Mums-to-be not entitled to equipment for diabetes
Although the numbers of pregnant women who are suffering gestational diabetes is on the rise, they are not entitled to free medical equipment to monitor their blood sugar levels under the Maternity and Infant Scheme.
The Department of Health pointed out that the Maternity and Infant Scheme provides that all pregnant women have a schedule of free visits to their GP – six visits for first pregnancies and seven for subsequent pregnancies.
In addition, there is provision for an extra five consultations where a condition related to pregnancy such as gestational diabetes occurs. The scheme also provides for a two-week baby check and a six-week mother and infant check.
The scheme does not provide cover for medical equipment. However, patients with medical cards have associated medications covered and glucose monitoring equipment (glucometers) is made available through hospital diabetic clinics for all expectant mothers suffering from gestational diabetes.

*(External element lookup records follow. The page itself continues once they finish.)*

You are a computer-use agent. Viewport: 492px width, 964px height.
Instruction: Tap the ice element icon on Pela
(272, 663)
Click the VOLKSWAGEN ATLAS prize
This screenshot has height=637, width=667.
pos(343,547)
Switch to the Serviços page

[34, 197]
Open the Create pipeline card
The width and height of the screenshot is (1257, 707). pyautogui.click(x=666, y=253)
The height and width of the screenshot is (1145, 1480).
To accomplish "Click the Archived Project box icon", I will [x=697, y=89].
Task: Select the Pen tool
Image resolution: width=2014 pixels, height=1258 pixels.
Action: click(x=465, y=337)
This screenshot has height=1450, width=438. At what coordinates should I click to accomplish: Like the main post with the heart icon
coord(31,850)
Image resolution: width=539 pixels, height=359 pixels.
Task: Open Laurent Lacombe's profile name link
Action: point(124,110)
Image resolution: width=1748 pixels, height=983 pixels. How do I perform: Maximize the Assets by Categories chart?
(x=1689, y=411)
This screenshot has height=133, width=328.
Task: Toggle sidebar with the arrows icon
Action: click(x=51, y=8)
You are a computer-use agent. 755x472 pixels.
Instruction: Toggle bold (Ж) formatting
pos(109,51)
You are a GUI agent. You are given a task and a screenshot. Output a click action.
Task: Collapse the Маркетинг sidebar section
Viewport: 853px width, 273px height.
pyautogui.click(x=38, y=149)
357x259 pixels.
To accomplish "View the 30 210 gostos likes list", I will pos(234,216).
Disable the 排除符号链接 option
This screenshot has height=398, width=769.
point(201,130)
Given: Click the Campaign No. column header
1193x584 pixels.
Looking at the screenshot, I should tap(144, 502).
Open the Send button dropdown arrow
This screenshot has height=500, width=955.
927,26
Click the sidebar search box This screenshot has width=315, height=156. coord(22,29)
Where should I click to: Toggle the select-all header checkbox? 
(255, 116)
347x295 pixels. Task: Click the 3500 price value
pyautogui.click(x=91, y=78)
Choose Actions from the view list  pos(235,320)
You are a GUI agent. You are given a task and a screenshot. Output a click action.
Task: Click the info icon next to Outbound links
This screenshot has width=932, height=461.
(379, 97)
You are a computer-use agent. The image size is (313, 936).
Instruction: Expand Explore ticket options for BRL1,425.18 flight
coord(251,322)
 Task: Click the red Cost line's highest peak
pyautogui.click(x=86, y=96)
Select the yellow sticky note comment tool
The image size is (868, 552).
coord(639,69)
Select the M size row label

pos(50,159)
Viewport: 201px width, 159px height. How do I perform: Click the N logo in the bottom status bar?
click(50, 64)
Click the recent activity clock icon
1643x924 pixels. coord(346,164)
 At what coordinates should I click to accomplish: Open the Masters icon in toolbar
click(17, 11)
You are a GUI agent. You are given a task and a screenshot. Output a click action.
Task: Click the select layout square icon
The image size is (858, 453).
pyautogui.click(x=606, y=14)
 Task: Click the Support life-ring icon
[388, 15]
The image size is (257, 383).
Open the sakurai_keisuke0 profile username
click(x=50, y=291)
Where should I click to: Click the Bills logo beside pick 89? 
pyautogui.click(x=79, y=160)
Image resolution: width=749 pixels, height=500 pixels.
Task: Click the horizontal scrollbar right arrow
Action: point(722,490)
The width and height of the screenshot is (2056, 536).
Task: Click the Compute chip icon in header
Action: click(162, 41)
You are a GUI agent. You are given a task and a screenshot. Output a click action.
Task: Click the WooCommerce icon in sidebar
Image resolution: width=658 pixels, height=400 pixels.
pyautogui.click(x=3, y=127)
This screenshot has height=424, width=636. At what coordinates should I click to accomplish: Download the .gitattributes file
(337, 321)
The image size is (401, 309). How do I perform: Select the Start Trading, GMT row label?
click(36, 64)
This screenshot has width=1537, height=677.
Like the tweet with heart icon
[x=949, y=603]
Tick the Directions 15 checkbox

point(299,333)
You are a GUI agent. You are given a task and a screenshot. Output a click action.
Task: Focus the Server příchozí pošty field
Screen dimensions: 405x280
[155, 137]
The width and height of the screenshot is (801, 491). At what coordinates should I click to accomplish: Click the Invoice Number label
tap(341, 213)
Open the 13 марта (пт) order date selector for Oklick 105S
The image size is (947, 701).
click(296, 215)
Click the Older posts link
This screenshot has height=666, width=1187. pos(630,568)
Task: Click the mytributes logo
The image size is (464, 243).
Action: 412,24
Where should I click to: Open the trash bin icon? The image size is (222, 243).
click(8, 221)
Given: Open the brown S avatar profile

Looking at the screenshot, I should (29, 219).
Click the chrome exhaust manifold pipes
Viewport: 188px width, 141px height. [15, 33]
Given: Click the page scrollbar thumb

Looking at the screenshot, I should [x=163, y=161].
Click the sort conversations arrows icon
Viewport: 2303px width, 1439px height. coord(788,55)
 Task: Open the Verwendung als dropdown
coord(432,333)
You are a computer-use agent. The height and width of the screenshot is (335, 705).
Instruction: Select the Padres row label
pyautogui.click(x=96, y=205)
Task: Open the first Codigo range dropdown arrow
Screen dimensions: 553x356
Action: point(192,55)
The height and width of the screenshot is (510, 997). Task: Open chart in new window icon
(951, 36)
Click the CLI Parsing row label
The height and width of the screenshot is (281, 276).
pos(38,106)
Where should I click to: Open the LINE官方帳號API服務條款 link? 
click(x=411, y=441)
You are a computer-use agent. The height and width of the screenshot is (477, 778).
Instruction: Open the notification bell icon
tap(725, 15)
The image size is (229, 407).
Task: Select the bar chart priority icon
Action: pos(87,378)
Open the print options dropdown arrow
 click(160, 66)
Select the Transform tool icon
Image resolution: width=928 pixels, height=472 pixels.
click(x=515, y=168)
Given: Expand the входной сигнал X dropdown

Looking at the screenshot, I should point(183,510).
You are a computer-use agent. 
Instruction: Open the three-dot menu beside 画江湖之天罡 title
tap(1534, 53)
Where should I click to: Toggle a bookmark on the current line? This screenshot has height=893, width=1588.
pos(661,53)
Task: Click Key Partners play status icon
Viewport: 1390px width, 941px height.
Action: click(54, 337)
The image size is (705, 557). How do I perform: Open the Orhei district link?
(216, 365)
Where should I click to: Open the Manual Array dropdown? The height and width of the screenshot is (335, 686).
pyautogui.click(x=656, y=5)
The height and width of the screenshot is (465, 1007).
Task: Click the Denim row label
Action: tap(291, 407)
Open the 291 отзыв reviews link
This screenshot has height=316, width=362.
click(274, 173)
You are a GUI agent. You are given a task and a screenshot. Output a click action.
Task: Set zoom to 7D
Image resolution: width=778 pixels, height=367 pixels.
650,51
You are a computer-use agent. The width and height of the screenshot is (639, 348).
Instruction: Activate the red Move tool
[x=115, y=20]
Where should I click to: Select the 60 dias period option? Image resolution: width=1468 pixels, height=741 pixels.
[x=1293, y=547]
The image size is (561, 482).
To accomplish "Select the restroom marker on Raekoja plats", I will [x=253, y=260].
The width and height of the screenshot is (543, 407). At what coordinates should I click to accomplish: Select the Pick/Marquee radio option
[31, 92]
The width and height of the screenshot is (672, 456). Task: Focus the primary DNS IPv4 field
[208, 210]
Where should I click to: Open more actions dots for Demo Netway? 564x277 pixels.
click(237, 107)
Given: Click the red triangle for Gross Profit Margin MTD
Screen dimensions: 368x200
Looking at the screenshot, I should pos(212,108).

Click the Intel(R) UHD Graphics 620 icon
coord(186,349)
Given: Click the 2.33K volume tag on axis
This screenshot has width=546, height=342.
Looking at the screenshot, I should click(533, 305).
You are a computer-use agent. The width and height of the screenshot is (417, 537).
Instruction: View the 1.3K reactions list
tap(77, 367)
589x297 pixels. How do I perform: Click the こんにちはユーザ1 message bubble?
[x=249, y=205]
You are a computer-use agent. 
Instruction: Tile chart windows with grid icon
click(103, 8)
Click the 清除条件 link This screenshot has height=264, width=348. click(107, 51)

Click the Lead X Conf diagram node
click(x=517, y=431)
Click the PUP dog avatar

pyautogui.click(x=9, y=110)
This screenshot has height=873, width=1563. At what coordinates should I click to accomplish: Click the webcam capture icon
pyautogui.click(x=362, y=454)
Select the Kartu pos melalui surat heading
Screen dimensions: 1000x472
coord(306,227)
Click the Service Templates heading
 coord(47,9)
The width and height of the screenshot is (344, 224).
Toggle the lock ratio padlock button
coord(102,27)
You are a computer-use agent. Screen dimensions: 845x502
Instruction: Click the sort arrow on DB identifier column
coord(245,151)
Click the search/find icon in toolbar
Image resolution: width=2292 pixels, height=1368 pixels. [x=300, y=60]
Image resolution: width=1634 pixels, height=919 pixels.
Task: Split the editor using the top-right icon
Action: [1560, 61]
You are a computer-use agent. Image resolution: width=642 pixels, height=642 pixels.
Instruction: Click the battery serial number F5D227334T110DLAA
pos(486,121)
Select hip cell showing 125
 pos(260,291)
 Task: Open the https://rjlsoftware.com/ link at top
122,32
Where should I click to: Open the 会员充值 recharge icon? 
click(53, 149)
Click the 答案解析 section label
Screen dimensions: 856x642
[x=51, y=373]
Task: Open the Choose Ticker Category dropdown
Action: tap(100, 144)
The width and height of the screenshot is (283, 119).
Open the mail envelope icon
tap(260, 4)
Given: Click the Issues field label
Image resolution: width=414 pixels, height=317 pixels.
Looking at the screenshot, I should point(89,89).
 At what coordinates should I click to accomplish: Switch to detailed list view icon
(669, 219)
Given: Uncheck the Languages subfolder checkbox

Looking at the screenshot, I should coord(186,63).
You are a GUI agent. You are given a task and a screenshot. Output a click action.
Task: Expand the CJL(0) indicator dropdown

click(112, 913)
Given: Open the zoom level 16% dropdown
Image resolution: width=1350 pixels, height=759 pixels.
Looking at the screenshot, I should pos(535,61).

Where the expectant mother does not hold a medical card, the strips (to be used in conjunction with the glucometer) have to be paid for by the patient (approximate cost of €44 for pack of 50).
The spokesman said that for non-medical card holders "the drug payment scheme provides that no individual or family pays more than €144 per calendar month towards the cost of approved prescribed medicines and appliances".
Gestational diabetes can be kept at bay with diet and exercise. However, some will need medication to control blood glucose levels. If gestational diabetes is not detected and controlled, it can increase the risk of birth complications, such as babies being large for their gestational age.